We have another prediction: Looking ahead, “the market is closely watching restart timelines,” Blakeway  added. “In a best-case scenario, Qatari liquefaction could begin to come back within 6-7 weeks accounting for the restart of all the trains and liquefaction process, but even then, flows will ramp gradually,” Blakeway said.

For your eyes only: EnterpriseAM sat down with energy analyst at CMS Commodities Sacha Foss to run through everything oil and force majeure.

Any luck in getting around the blockade? While Saudi Arabia can reroute some crude via the East-West Pipeline to Yanbu, Qatar has no alternative export terminal outside the Gulf for its LNG. So far, negotiating seems to be the only hope.

Where do we go from here

The buyers are scrambling: For Atlantic Basin cargos to be shifted from Europe to Asia, a sustained premium would be required, yet current forward curves imply at least a month of disruption, with prices easing from June. Given Asia’s heavy reliance on Qatar, with around 83% of its LNG exports flowing to Japan, Korea, Taiwan and the wider region, “buyers will need to bid aggressively to pull flexible FOB cargoes from the US and West Africa away from Europe,” Blakeway explained.

Russia and US exporters are the clear near-term beneficiaries — “price-sensitive nations in South and Southeast Asia are the immediate casualties, effectively priced out of the spot market entirely,” Copson explained.

When conflict de-escalates, LNG shipping routes will have some coarse correction “as soon as options are available, like developments in BC Canada and Argentina,” Jht Consulting LLC Founder Javid Talib (LinkedIn) told EnterpriseAM. “US GOM facilities are already ramping up and increasing volumes coming online in the next five years have almost been contracted,” he added. That said, global exporters will benefit from "preferential contracting,” as buyers scramble to find alternative uptake points.

Alternative supply sources cannot fully replace Qatari volumes — despite efforts to source additional cargoes.
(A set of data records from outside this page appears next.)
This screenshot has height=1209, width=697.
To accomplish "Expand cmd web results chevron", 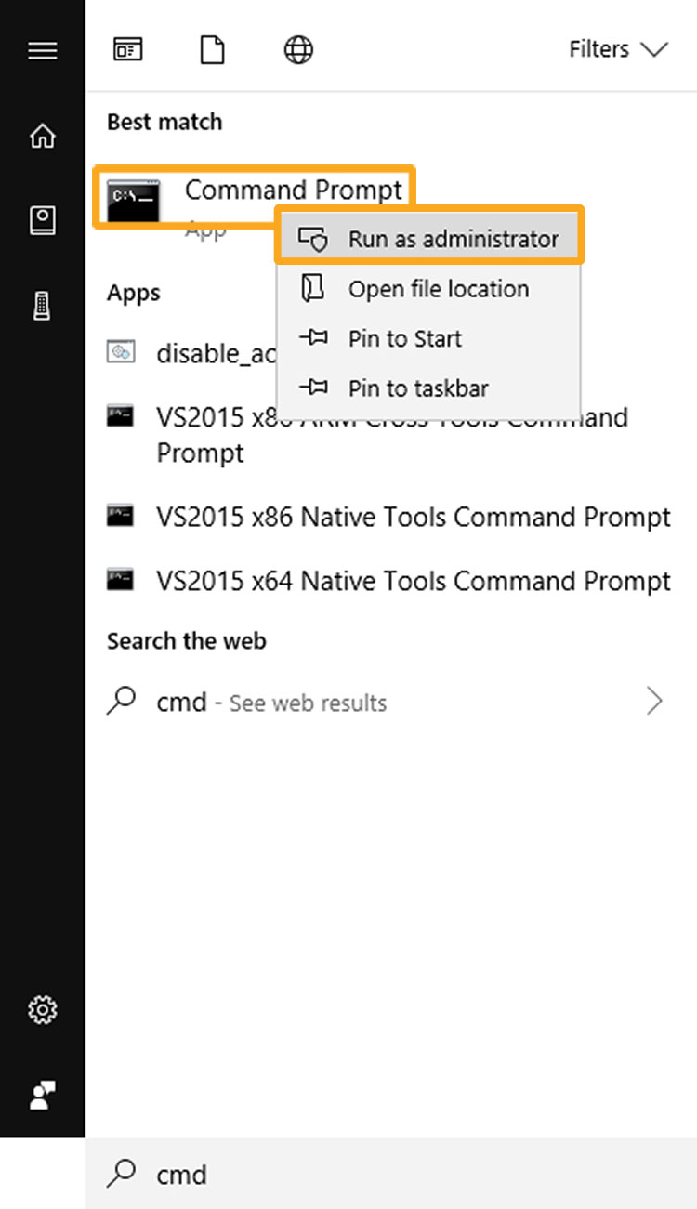I will (655, 702).
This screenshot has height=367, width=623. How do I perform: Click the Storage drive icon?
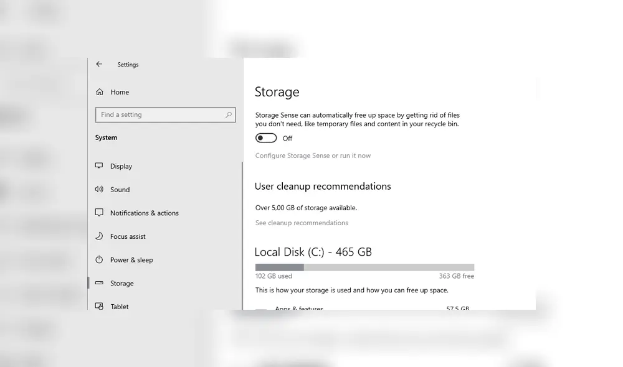(x=100, y=283)
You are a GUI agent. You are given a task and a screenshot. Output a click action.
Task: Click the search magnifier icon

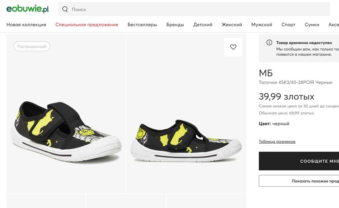pos(65,9)
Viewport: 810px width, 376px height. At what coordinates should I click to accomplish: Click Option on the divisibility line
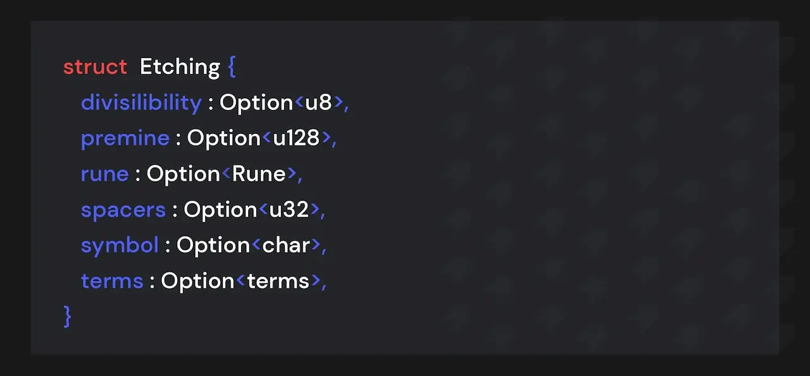(256, 103)
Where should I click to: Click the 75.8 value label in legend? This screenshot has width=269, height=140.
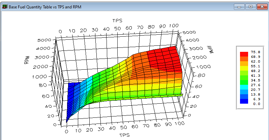point(256,52)
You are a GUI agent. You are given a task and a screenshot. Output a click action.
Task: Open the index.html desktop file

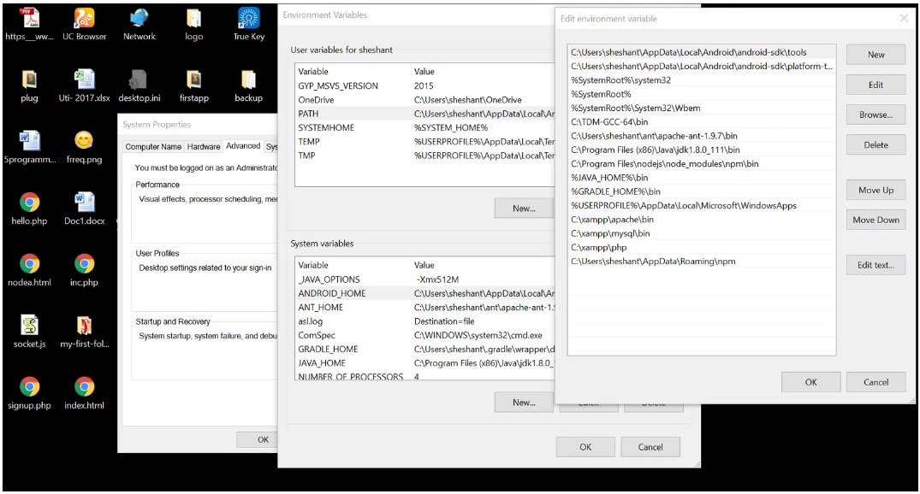click(84, 388)
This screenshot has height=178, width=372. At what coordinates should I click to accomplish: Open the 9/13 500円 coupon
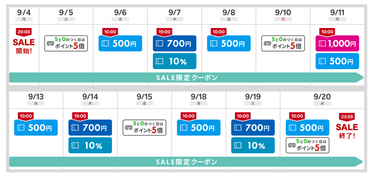tap(36, 128)
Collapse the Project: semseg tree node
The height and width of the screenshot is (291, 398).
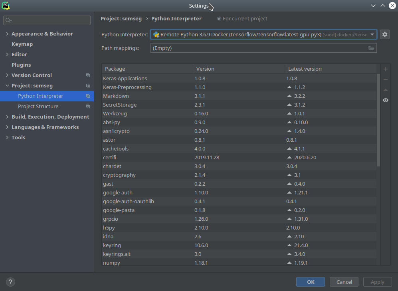coord(7,86)
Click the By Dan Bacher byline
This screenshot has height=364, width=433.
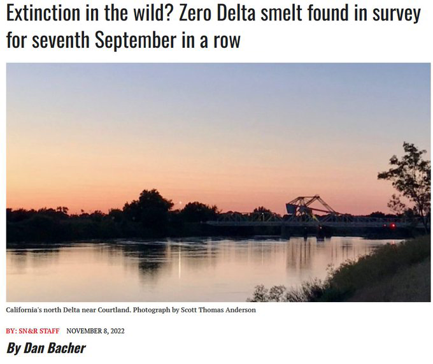click(45, 348)
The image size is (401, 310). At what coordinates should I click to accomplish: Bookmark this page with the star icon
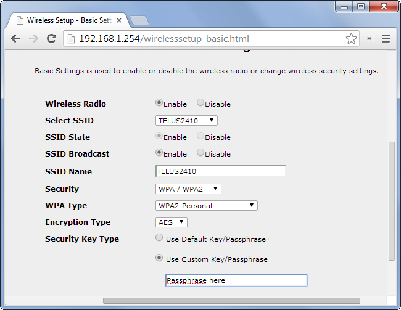(351, 39)
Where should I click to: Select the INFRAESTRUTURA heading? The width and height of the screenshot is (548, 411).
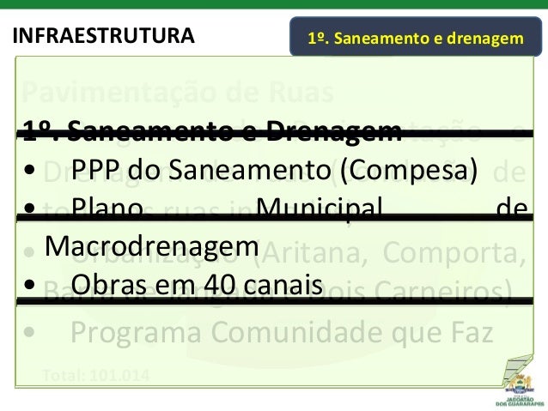pos(103,36)
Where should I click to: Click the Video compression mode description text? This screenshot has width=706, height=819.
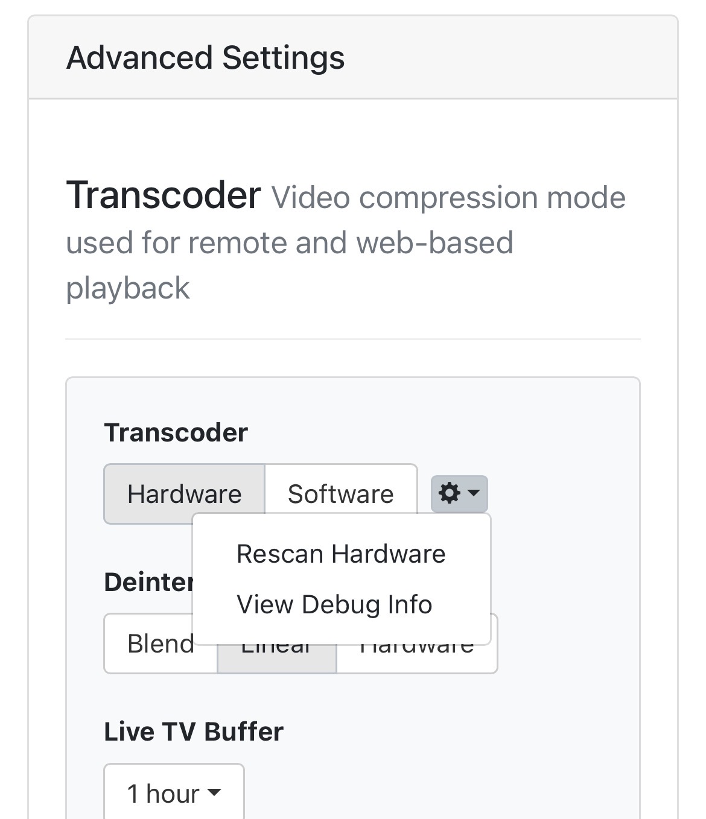(448, 198)
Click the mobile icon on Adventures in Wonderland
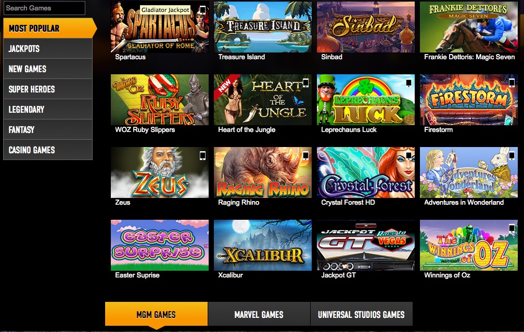524x332 pixels. pyautogui.click(x=512, y=156)
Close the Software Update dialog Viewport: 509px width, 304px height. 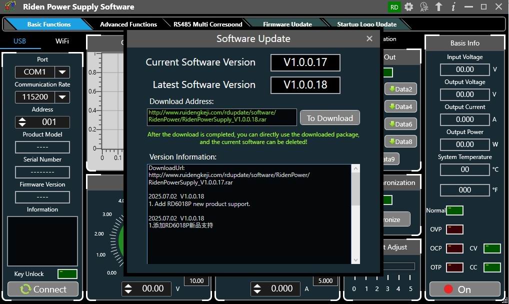tap(369, 39)
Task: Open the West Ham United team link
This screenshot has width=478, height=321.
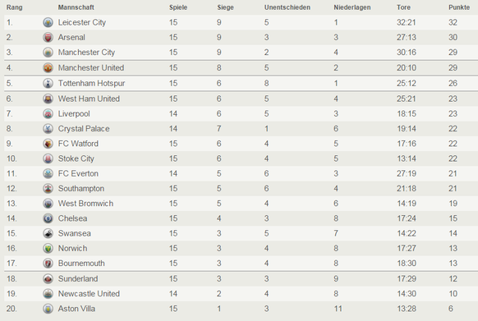Action: (89, 99)

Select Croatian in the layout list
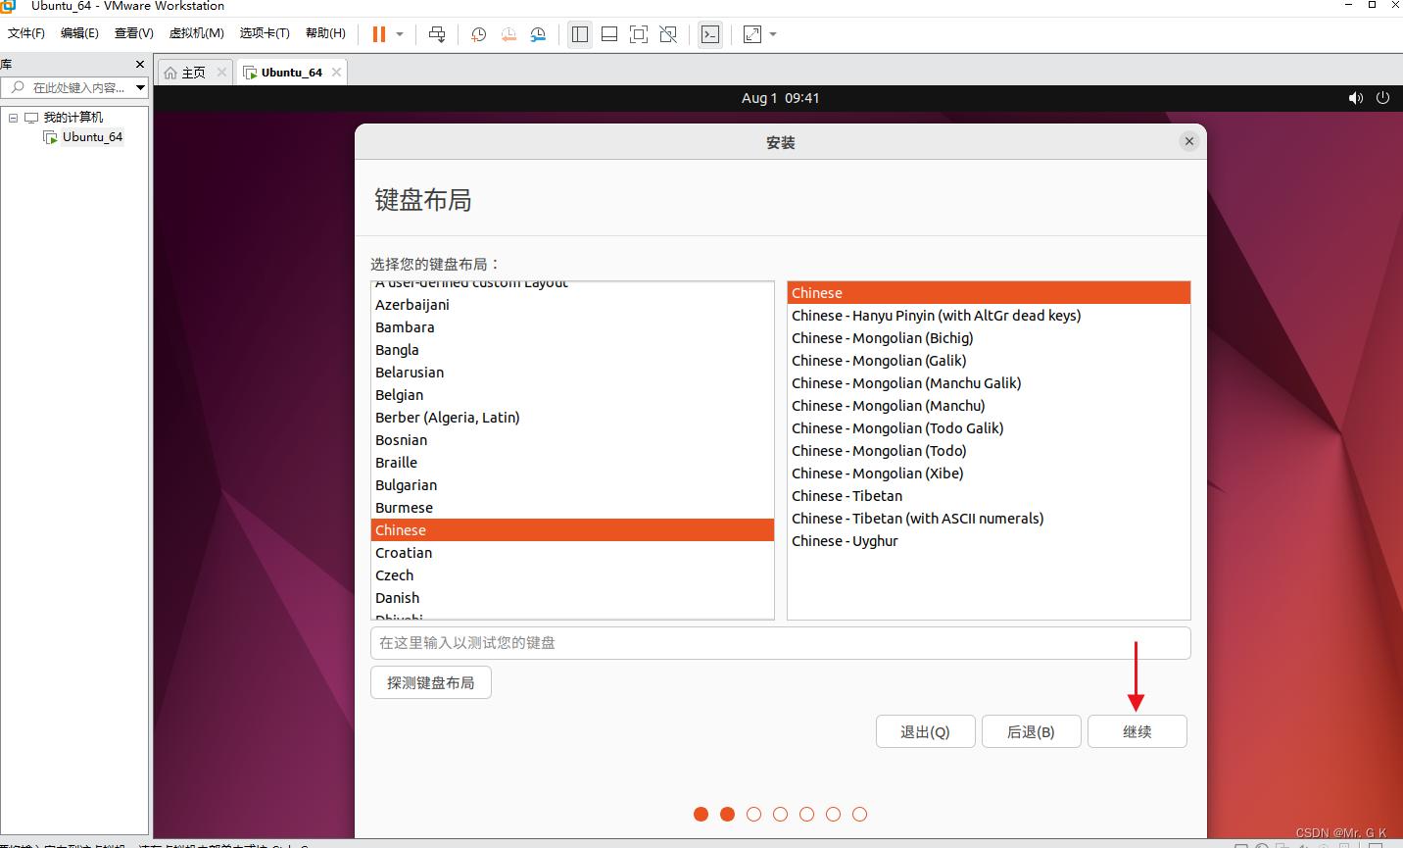(x=404, y=553)
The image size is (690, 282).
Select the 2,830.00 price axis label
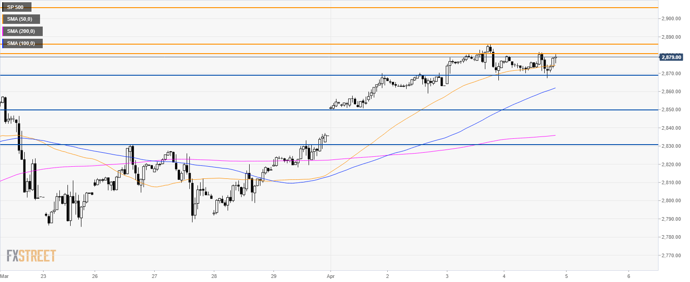671,146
Plummeting demand is likely, particularly through higher coal utilization in power generation and reduced industrial consumption to mitigate the crisis.

Qatar was… almost there: Qatar was on the verge of launching its massive North Field Expansion project –– slated to boost exports by 40% by 2027. Given the growing regional tension and subsequent uncertain length of production halts, Qatar may “have to recalibrate the progress,” Talib said. Just last week, Qatar Energy slowed work at the site, cutting down workers by half due to security concerns.

Supply chain trickle-down: From pipelines to pockets

Utilities across Europe and North Asia are simultaneously absorbing spot LNG at record levels — “meaning both industrial input costs and household energy bills are moving higher concurrently and consumers will feel this from multiple directions simultaneously,” Copson added.

“Buyers have been forced to bid aggressively for flexible cargoes to meet domestic demand,” Blakeway explained, with LNG markets “across the world pricing in competition for cargoes as 20% of global supply remains curtailed.”

India has already begun gas rationing for energy-intensive sectors — like refining and petrochemicals to prioritize domestic consumption. “Gas-intensive industries including petrochemicals, fertilizers, and plastics are repricing feedstock costs in real time, with downstream price increases inevitable within weeks,” Copson said.